PAGE EXCERPT:
"""
In December 2024, Ahmad al-Sharaa led Hayʾat Tahrīr al-Shām (HTS) in a lightning strike from Idlib to Damascus that forced Bashar al-Assad from power - realizing one element of the dream Syrians first dared to voice on March 15, 2011. Since emerging as de facto leader, al-Sharaa has established a parliamentary government with limited civil participation. As Zoe Levornik notes,[1] the resulting cabinet is drawn predominantly from like-minded Sunni Muslim Arab men, though notable minorities and a few women have been appointed. Al-Sharaa has promised nationwide elections within four years.[2] His seizure of the northeastern third of Syria, previously controlled by the Kurdish-led Syrian Democratic Forces (SDF), can be read as a step toward territorial unification - though Fabrice Balanche and other skeptics interpret the erosion of Kurdish autonomy and the 2025 violence against Alawi and Druze minorities as signs of coercive state-building likely to worsen over time.[3]
This article takes a cautiously optimistic view by incorporating socio-economic factors alongside political and security dimensions. The working assumption is that Syrians who have endured the Assad regime and fifteen years of civil war want Syria to become a modern Weberian state - one that holds a monopoly on the legal use of force across its territory. Two areas where the transitional administration is attempting to demonstrate tangible progress are energy and education. A brief conclusion will address challenges ahead while identifying positive trends that pessimists tend to overlook.
Analysts assessing al-Sharaa’s government have focused largely on two questions: whether violence is declining and whether political inclusion is advancing. Both matter, but they risk obscuring a more fundamental issue - whether al-Sharaa’s government is building a state or merely administering territory. A recent UN report was sharply critical of the security situation, characterizing the transition as a redistribution of violence rather than a genuine turn toward peace.[4] As J. P. Nettl argued, a state is not simply a government that holds power; it is an institution citizens recognize as autonomous from any particular ruler, that establishes clear authority over public goods, and that gradually acquires popular legitimacy.[5] By that measure, energy and education are not peripheral concerns - they are precisely where stateness either takes root or fails, the daily interactions through which ordinary Syrians decide whether Damascus represents something larger than the men currently running it.
Electricity and education are collective goods that everyone values and that are essential to any advanced economy. If the state can deliver only a few hours of power daily, as is currently the case, and if education fails to unlock human potential, broader indicators of state effectiveness - reduced violence, political participation - will likely remain depressed. Meanwhile, al-Sharaa’s government exercises direct or indirect control over most internationally recognized Syrian territory, creating an opportunity for functional stateness at levels unseen since the early 2000s.
"""
DIRECTION: Condense the paragraph of the article on Syria's transition that begins "Electricity and education are collective goods" into a short bulleted list that keeps its main facts.

DATASET ROWS:
"""
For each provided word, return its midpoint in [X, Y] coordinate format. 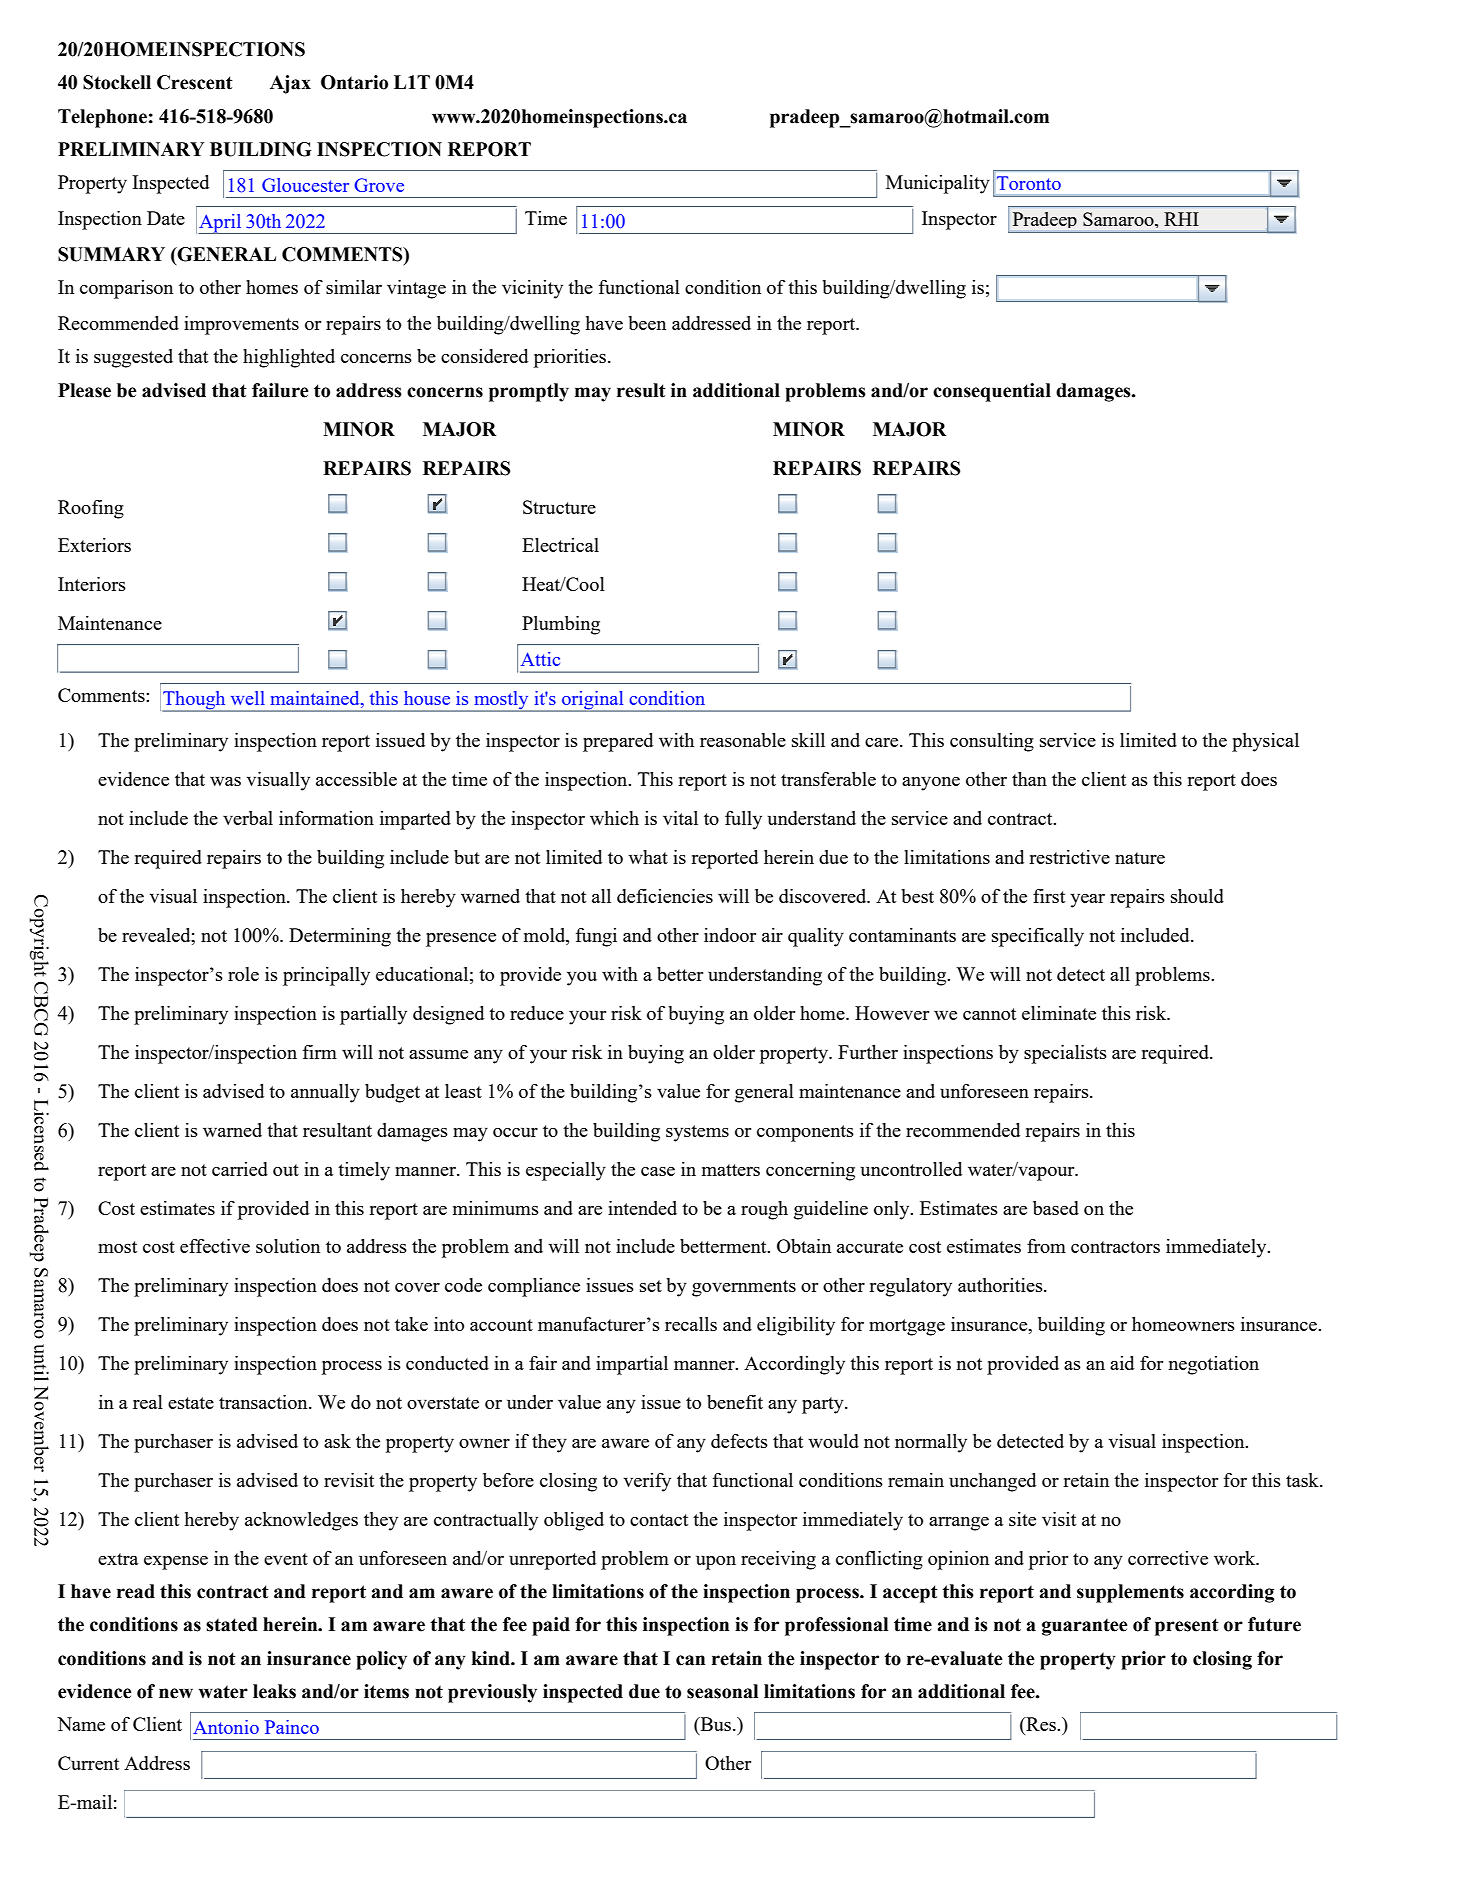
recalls [691, 1324]
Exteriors [94, 545]
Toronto [1029, 183]
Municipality [938, 184]
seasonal [722, 1691]
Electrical [560, 545]
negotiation [1214, 1365]
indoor [730, 935]
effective [215, 1246]
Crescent [195, 82]
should [1197, 896]
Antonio [226, 1727]
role [243, 974]
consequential [992, 392]
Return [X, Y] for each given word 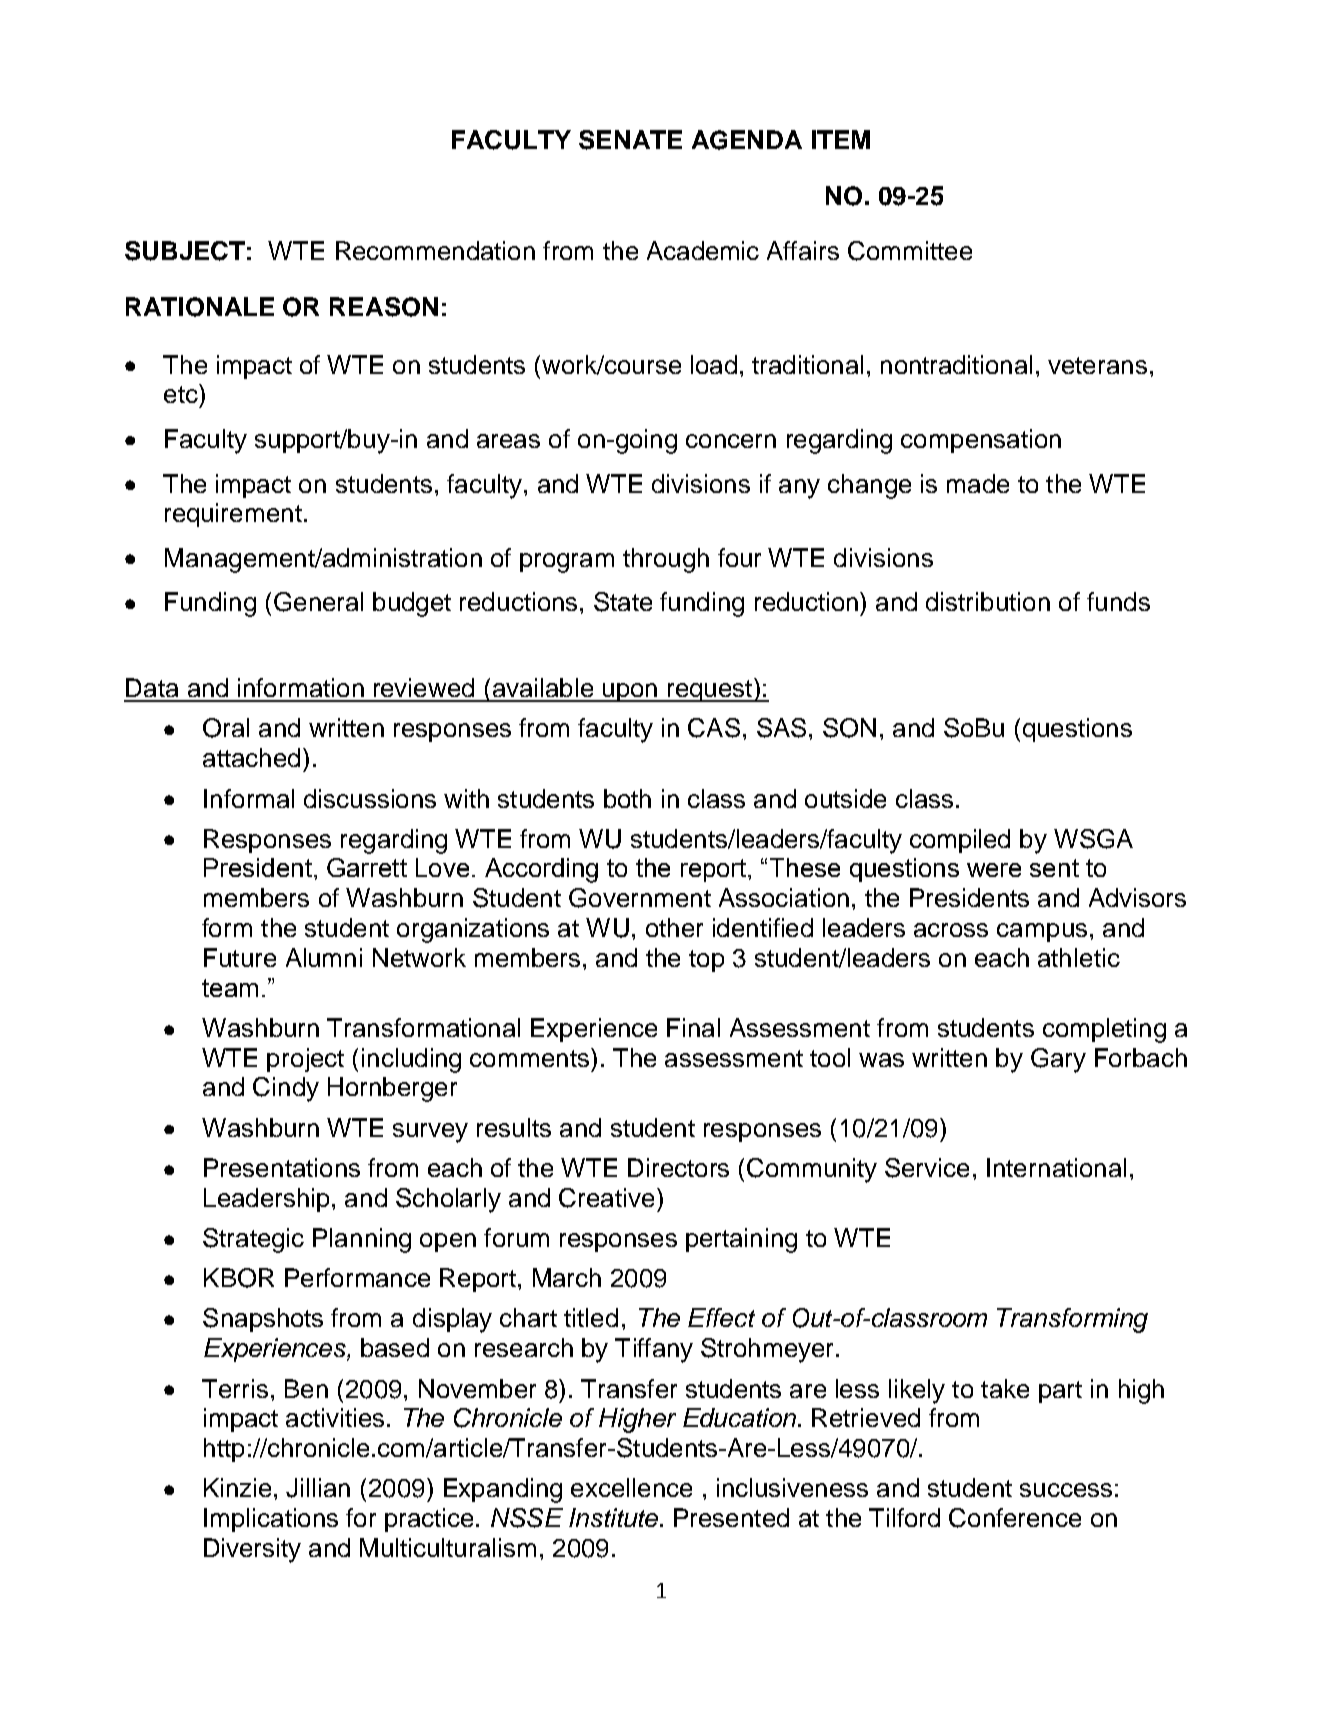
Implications [271, 1520]
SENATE [630, 140]
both [627, 798]
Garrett [367, 867]
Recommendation [435, 250]
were [994, 870]
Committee [910, 251]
"""
ANSWER TO THE PROBLEM:
- Electricity and education are collective goods that everyone values and that any advanced economy needs.
- The state currently supplies only a few hours of power a day. If this continues and education fails to unlock human potential, wider indicators of state effectiveness, such as reduced violence and political participation, will likely remain depressed.
- Al-Sharaa's government directly or indirectly controls most internationally recognized Syrian territory. This creates an opportunity for functional stateness at levels not seen since the early 2000s.